Work instruction. The exercise asks you to copy every line below in which "computer" appears.

Stored records.

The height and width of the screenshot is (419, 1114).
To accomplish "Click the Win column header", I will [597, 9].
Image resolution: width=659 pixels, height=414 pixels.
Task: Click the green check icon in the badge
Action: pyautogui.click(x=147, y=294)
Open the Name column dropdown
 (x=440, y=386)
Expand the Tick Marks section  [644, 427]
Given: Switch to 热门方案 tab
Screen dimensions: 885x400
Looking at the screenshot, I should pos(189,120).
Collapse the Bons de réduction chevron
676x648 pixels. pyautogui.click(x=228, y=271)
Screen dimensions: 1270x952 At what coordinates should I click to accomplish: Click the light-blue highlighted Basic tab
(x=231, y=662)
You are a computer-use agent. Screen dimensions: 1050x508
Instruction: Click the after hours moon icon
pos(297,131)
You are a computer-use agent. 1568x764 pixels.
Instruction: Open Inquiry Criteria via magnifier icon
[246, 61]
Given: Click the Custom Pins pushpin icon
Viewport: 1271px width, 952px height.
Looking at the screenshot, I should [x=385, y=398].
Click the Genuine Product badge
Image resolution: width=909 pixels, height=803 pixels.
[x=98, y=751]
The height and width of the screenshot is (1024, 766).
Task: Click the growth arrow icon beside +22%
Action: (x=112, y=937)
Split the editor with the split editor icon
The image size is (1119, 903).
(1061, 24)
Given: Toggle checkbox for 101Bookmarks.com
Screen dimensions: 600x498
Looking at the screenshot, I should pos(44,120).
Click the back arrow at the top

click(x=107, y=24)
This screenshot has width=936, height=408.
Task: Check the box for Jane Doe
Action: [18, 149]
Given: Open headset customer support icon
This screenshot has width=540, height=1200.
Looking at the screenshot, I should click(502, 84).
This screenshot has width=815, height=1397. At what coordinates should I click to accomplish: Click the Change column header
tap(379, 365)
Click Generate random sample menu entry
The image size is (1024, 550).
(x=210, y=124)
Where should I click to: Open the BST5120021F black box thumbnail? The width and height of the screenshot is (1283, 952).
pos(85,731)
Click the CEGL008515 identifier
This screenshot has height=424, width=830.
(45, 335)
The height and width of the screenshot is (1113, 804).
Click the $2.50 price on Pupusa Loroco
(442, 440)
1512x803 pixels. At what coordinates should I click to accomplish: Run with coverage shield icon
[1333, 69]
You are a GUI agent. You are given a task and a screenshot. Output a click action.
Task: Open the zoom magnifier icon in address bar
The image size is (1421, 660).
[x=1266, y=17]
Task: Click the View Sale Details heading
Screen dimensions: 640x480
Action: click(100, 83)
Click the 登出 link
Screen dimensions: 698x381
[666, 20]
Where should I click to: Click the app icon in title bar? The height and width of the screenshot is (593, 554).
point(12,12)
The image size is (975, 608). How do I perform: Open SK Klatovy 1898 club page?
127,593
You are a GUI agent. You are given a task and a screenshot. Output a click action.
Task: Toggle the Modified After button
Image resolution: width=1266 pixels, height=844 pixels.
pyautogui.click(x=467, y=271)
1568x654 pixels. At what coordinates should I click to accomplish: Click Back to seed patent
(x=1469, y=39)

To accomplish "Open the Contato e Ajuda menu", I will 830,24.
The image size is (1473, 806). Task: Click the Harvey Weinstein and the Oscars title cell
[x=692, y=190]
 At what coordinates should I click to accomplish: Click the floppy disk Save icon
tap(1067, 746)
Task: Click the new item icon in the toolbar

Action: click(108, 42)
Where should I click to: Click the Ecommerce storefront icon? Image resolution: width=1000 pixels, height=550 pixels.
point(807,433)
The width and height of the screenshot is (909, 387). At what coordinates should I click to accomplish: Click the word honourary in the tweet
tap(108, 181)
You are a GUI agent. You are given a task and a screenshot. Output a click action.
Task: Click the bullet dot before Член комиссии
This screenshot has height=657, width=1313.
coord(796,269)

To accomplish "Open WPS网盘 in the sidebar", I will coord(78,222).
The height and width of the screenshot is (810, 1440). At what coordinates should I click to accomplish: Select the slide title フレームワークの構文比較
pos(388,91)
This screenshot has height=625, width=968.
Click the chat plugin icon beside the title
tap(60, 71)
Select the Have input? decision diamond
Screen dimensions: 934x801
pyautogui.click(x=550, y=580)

Response below.
You are a computer-use agent. Screen dimensions: 1050x508
You are a computer-use agent. 1568x764 pixels.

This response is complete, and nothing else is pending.